-- WORK TO COMPLETE --
Since pictures are not part of the copy, please output only the lines from the one with "Task: Sort by Unused Bytes column header" through the end of the data below, exactly as written.

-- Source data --
====
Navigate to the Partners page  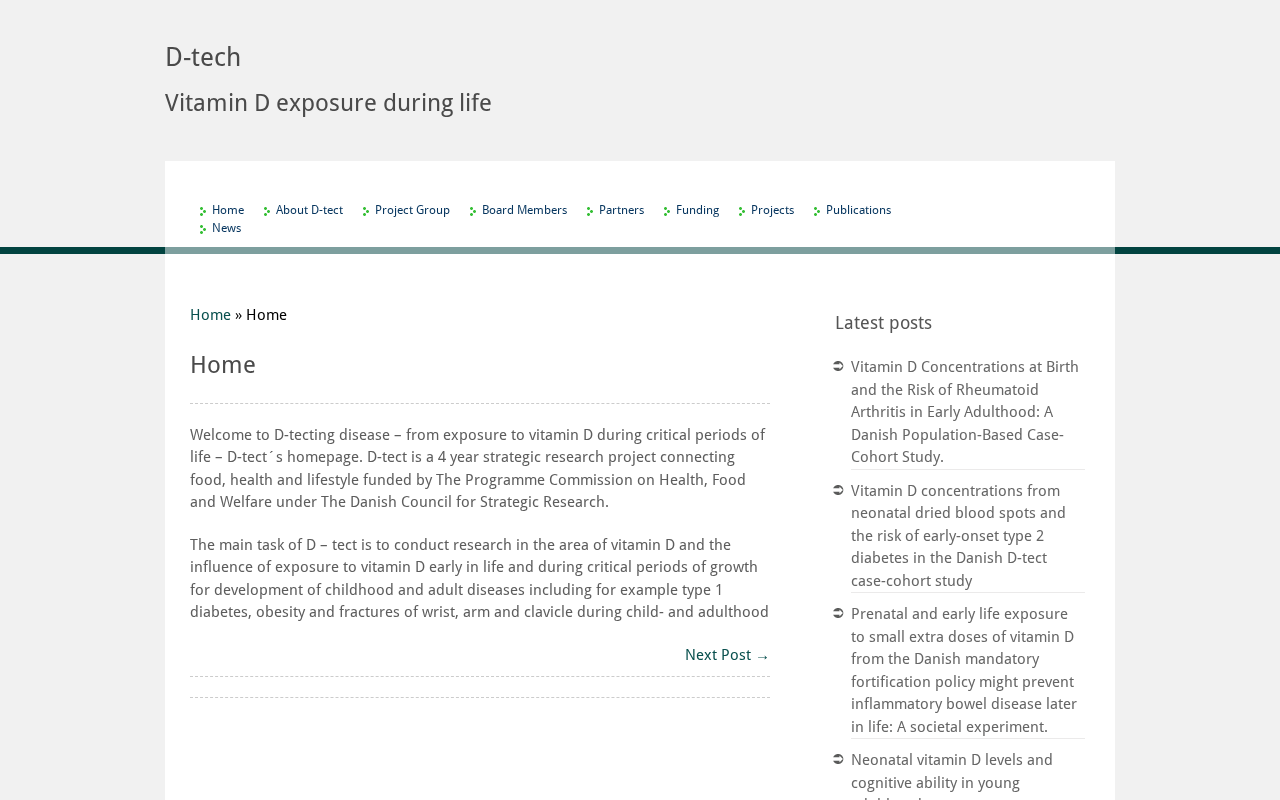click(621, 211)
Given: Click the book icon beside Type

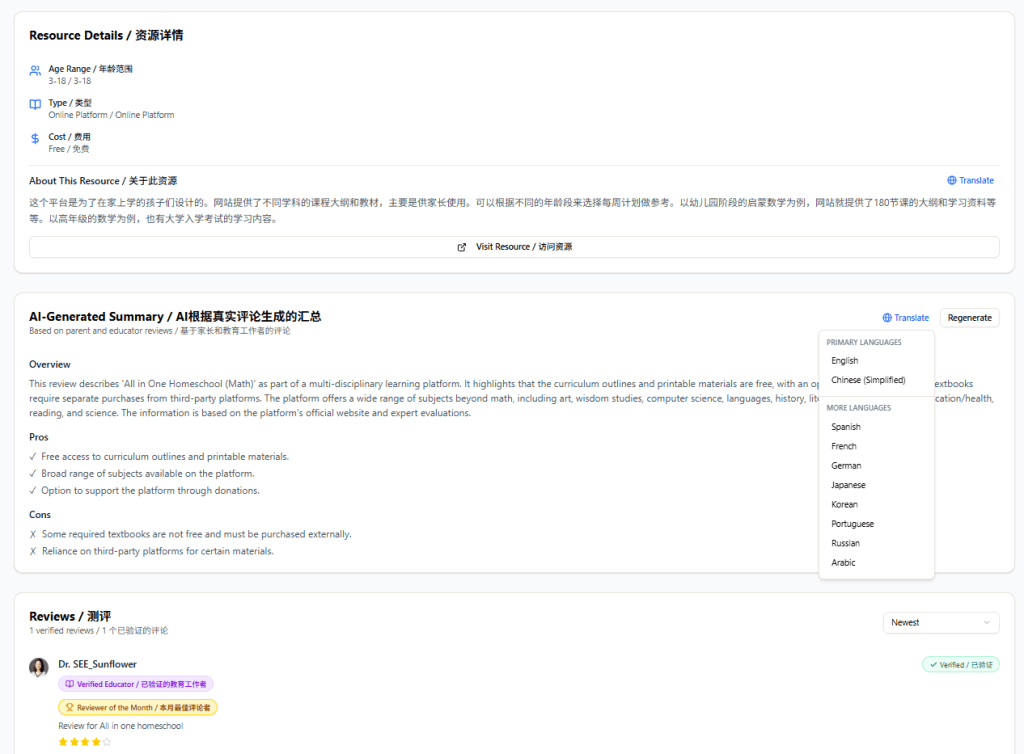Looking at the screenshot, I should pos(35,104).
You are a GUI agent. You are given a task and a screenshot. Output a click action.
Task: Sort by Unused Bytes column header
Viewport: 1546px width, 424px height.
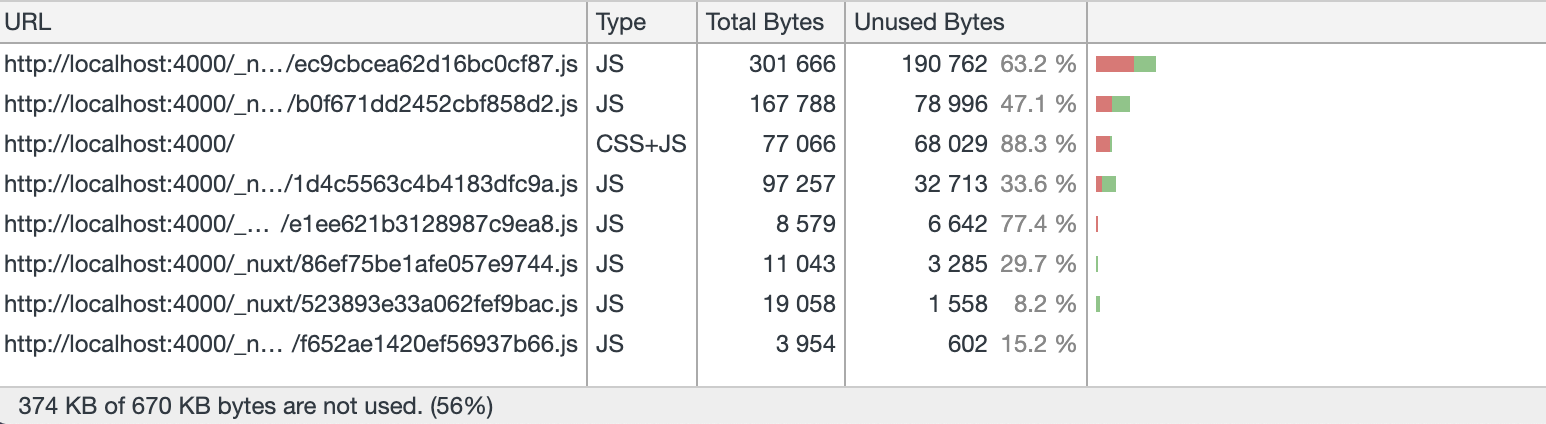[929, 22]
====
-- FINISHED TASK --
Task: Sort by Unused Bytes column header
Viewport: 1546px width, 424px height.
[929, 22]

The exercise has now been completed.